One of the biggest drawbacks of okra for many people is that the seed pods can have a rather slimy or gooey texture when cooked. This may be unpleasant for some and can certainly throw off unwitting palates. For some people, this mucilage is one of okra’s more desirable characteristics, but a lot of people would prefer to eat it without the slime. To reduce its slimy texture, you can cook it alongside acidic ingredients such as tomatoes, lemon, or vinegar. 
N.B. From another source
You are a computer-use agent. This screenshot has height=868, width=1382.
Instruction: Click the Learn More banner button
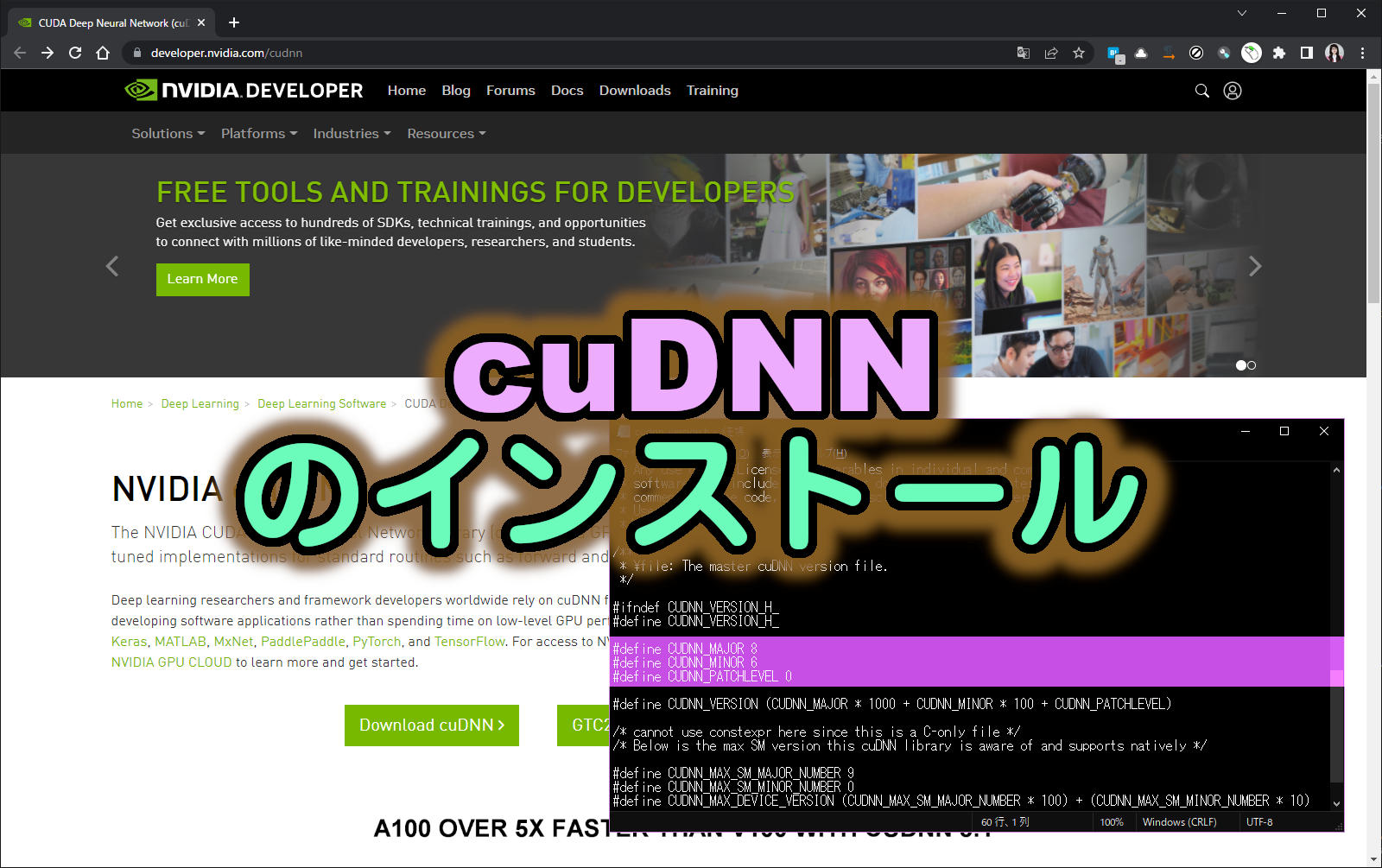point(202,279)
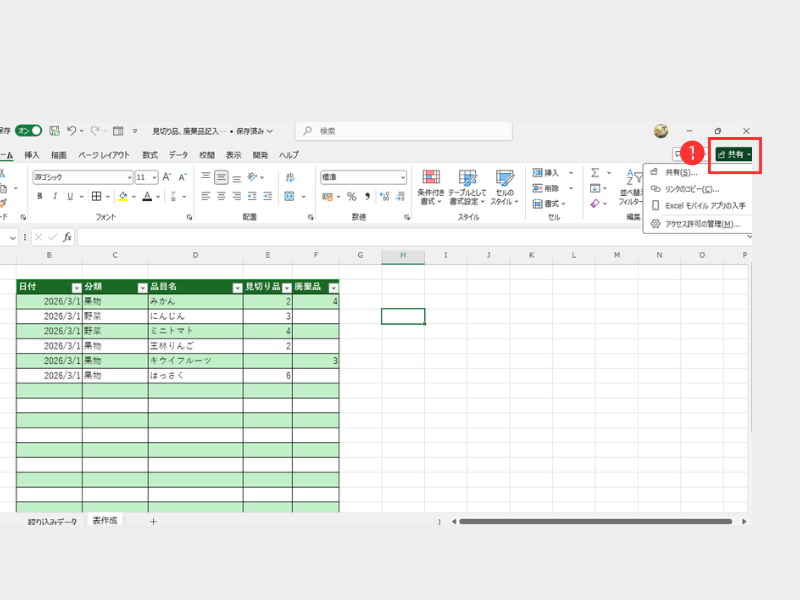
Task: Open the 挿入 ribbon tab
Action: (x=32, y=155)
Cooking it quickly (as in grilling and deep-frying) can also help in bringing down the slime. Okra’s slime may not be the best texture on its own, but it does have its own unique uses. In fact, this characteristic slime makes it a key ingredient in many soups, stews, and sauces. A notable example of this is gumbo, a favorite dish in the Southern US. Heating it for a longer period of time makes the mucilage more viscous, giving the sauce a thicker texture.

Health partner

Despite being low on calories, okra is a rich source of vitamins and minerals. It’s high in vitamin C and vitamin K, which can help protect the body against scurvy, immune deficiencies, and uncontrolled bleeding. Just 100 grams of okra can meet 28 percent of the Daily Value for vitamin C and 30 percent for vitamin K. It’s also a great source of magnesium, potassium, and manganese.

Rich in antioxidants

Antioxidants can neutralize free radicals and stop them from damaging our cells. The human body can make its own antioxidants, but diet can also play a significant role in getting these important compounds. Another great aspect of okra is that it is a rich source of flavonoids and isoquercetin, which are antioxidant compounds. This means that this slimy yet helpful food item can help protect against the cell damage that free radicals can cause.

Blood sugar level

Scientists found that some compounds in okra can help in the management of blood sugar levels. Through these compounds, it can help slow down the absorption of glucose by the intestines. By so doing, okra can aid in lowering blood sugar levels.

Wastewater treatment

Okra’s slime can help treat wastewater. Wastewater treatment facilities typically use flocculation to clean wastewater and prevent water pollution. In the process of flocculation, waste particles stick to one another into clumps or flocs. The clumps of waste material can then either float to the surface or sink underwater, which the treatment facilities can then filter out before releasing the water back to the rivers or the sea. Studies show that the slime of okra can help facilitate this process.

Biodegradable packaging

Okra’s characteristic slime can one day pave the way to biodegradable and sustainable food packaging. Films made out of the slime of okra have the potential to replace plastic food packaging. These biodegradable films are compact, low in solubility, and non-toxic.

Rich source of fiber 

Okra is rich in dietary fiber, which is helpful for easing digestion, promoting a healthy gut, and relieving constipation. People who are aiming for weight loss can also benefit from this type of fiber because it helps make people feel fuller after meals, reducing the need to eat more. 

Skin moisturizer 

Okra pods can also act as great topical moisturizers for your skin and hair. Boil okra first, until it’s soft and slimy. After letting it cool, you can then mash it and apply it on your skin and hair. This will help your skin and hair feel smoother and more refreshed. Additionally, it may also be effective against pimples and acne.